Beaumont has had a no-smoking-on-campus policy since 2007, and also a no-fragrance policy, but employees still came from home or returned from lunch smelling like smoke.

“We thought, if we were going to encourage our patients to stop smoking, we should have role-model behaviors,” said Jay Holden, vice president of Human Resources for Beaumont. “We aren’t going to allow anyone to smoke on the premises. People have gone out for lunch and came back smelling like smoke.”

The new policy will not prevent current employees from smoking — they just won’t be allowed to smoke on campus, during their shift or break, or smell like it when they’re coming to work from home or lunch. Tobacco products include cigarettes, cigars, pipe tobacco, snuff, chewing tobacco and e-cigarettes. Violating the new policy could result in job termination.

“I’m really hoping we don’t get to that,” Holden said. “We have a really good workforce. I don’t anticipate that to be a major issue. People recognize that patients come here to get well and don’t want to smell smoke.”

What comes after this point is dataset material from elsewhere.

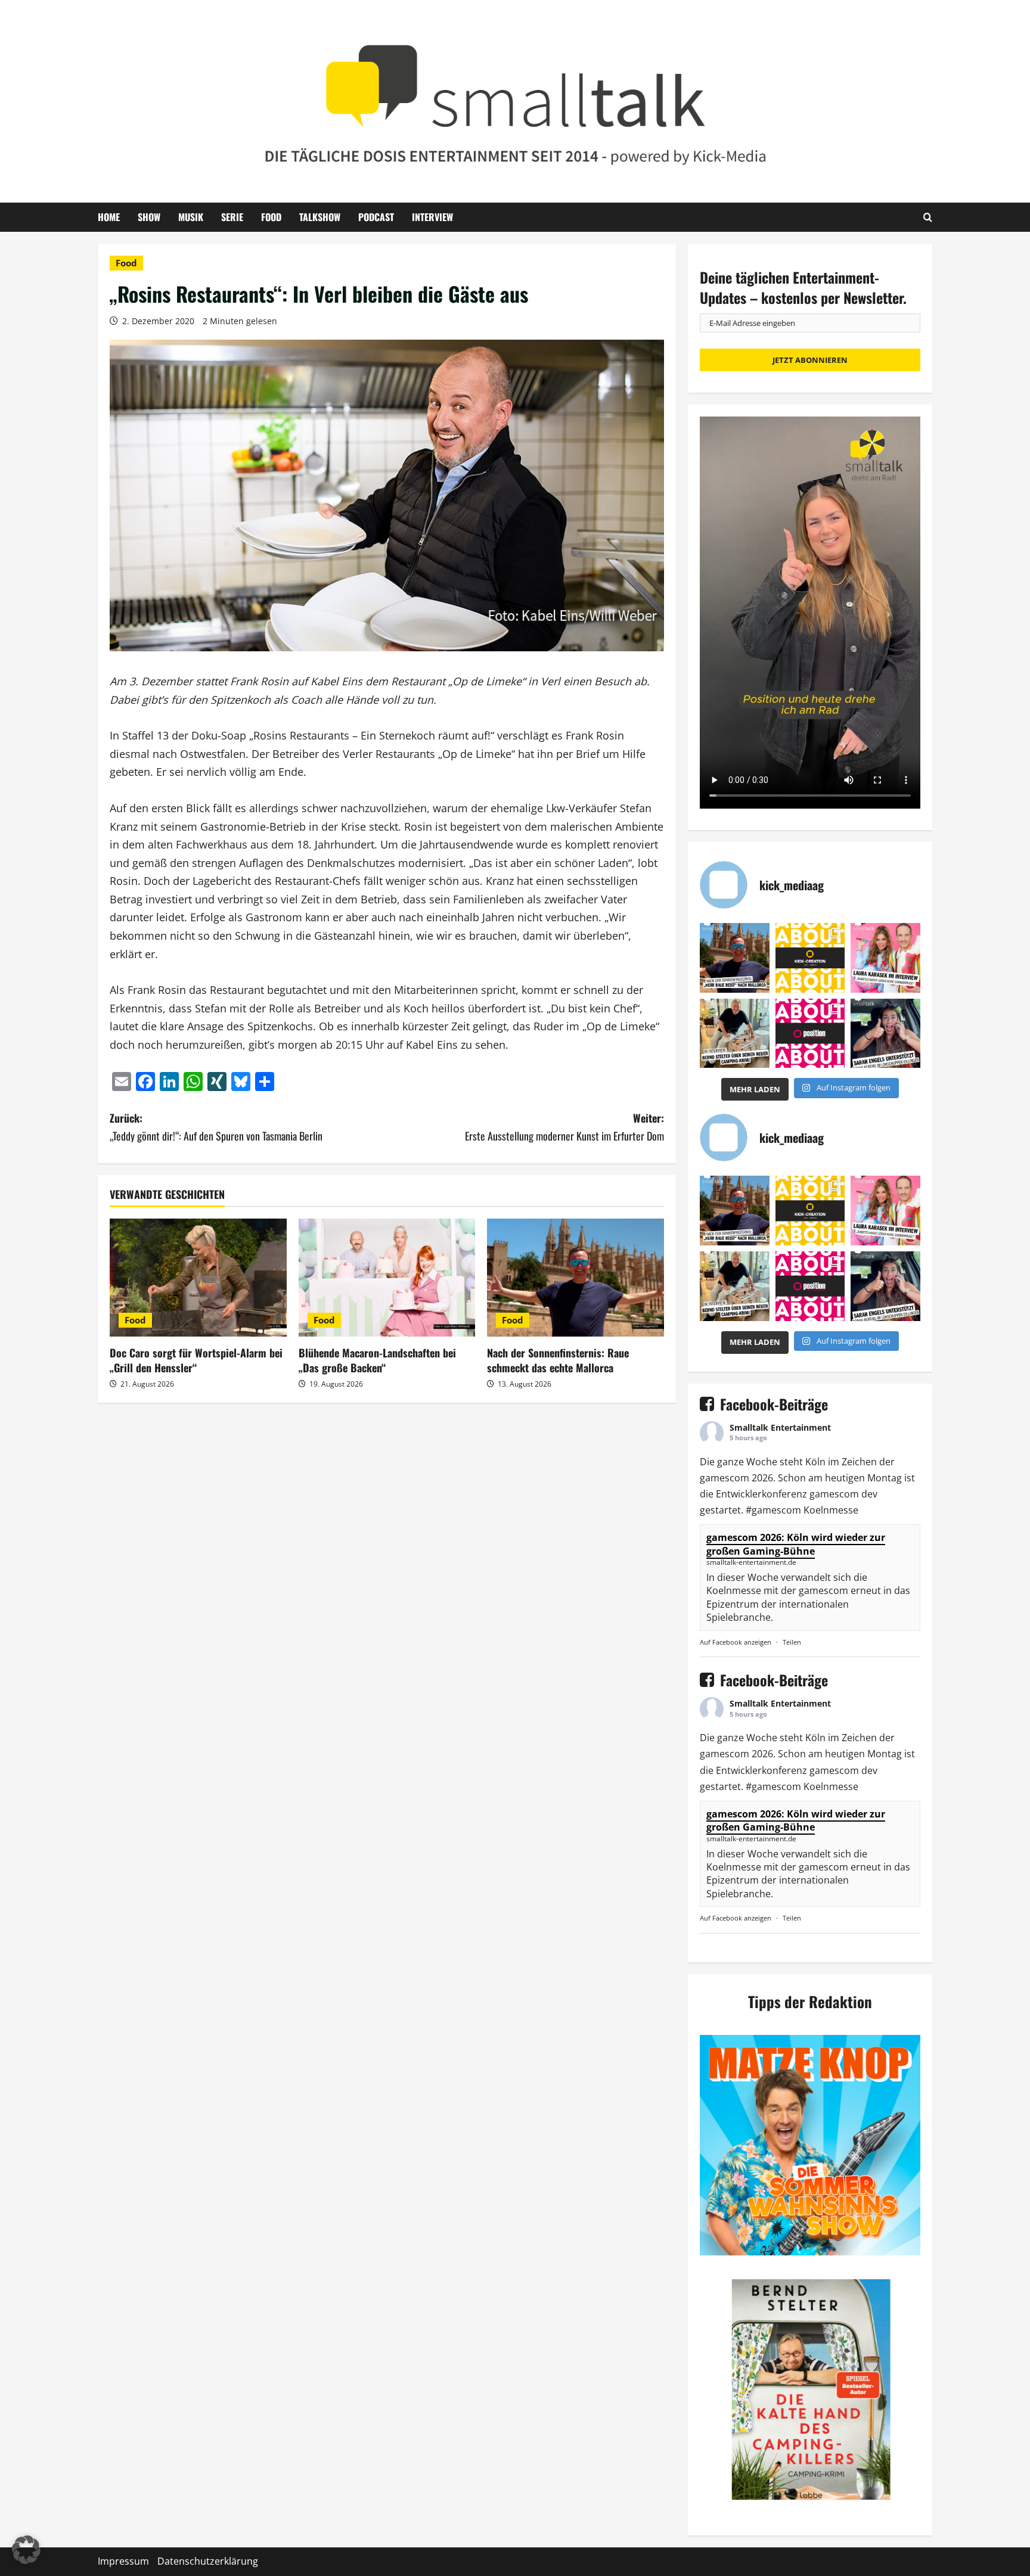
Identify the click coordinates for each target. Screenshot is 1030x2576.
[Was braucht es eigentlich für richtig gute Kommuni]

Holden said Beaumont offers programs to help employees and their spouses quit smoking. Incentives include improved health premiums if they pass an annual screening.

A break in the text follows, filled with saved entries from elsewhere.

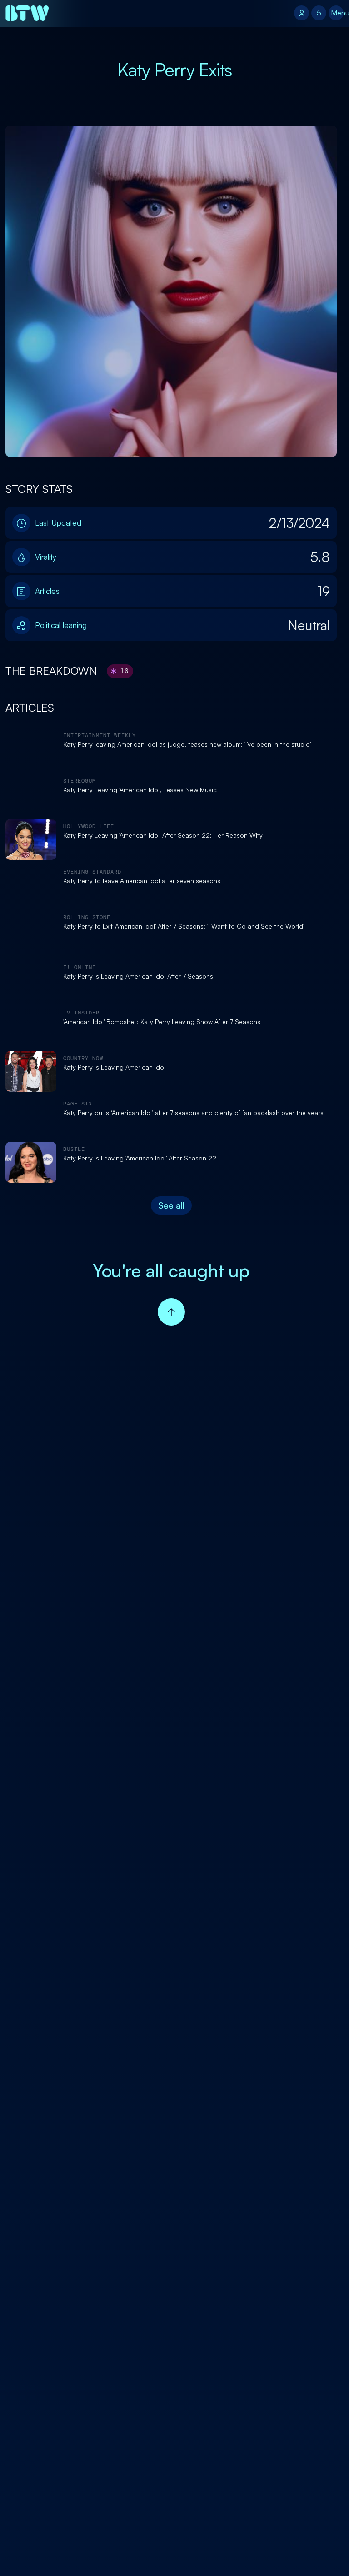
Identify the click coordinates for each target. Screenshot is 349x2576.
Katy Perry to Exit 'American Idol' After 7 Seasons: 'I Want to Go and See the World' (183, 926)
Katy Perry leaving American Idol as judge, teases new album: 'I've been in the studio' (187, 744)
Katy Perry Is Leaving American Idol (114, 1067)
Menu (337, 12)
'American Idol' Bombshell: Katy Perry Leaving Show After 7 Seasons (161, 1021)
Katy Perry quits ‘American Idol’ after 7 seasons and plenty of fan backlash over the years (193, 1112)
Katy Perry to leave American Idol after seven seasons (141, 880)
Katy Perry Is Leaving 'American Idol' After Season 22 (139, 1158)
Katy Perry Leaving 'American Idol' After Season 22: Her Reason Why (163, 835)
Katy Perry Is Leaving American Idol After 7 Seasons (138, 976)
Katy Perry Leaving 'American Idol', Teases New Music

“We have really robust programs for smoking cessation,” Holden said. “Our main issue here is we really encourage all of our patients to engage in healthy behaviors.”

Although the no-nicotine policy tackles one unhealthy behavior, there are many other unhealthy behaviors that David W. Kuneman, Midwest regional director and director of research for the New Hampshire-based Citizens Freedom Alliance Inc., does not see being addressed.

“Obese people, workers with small children and women of reproductive age also will cost the health insurance programs of these two Detroit medical institutions more,” Kuneman said via email. “Those who also engage in risky sports, such as skiing and motorcycle riding, surfing, etc., also cost insurance more. There really is no ‘pure group’ of workers to choose from that do not ever have medical problems. Thus, it is discriminatory for these institutions to refuse to hire smokers, while continuing to hire other workers who have these other aforementioned risk factors, which drive up insurance costs.”

Kuneman said other companies throughout the nation have taken on similar policies, but most have fallen back into previous form.

“I’m not aware of any employer which stopped hiring smokers, which eventually claimed that doing so actually led to fewer health insurance claims,” Kuneman said via email. “And I am aware of some employers which reversed smoke-free hiring policies, because the pool of qualified potential hires was not large enough without smokers.”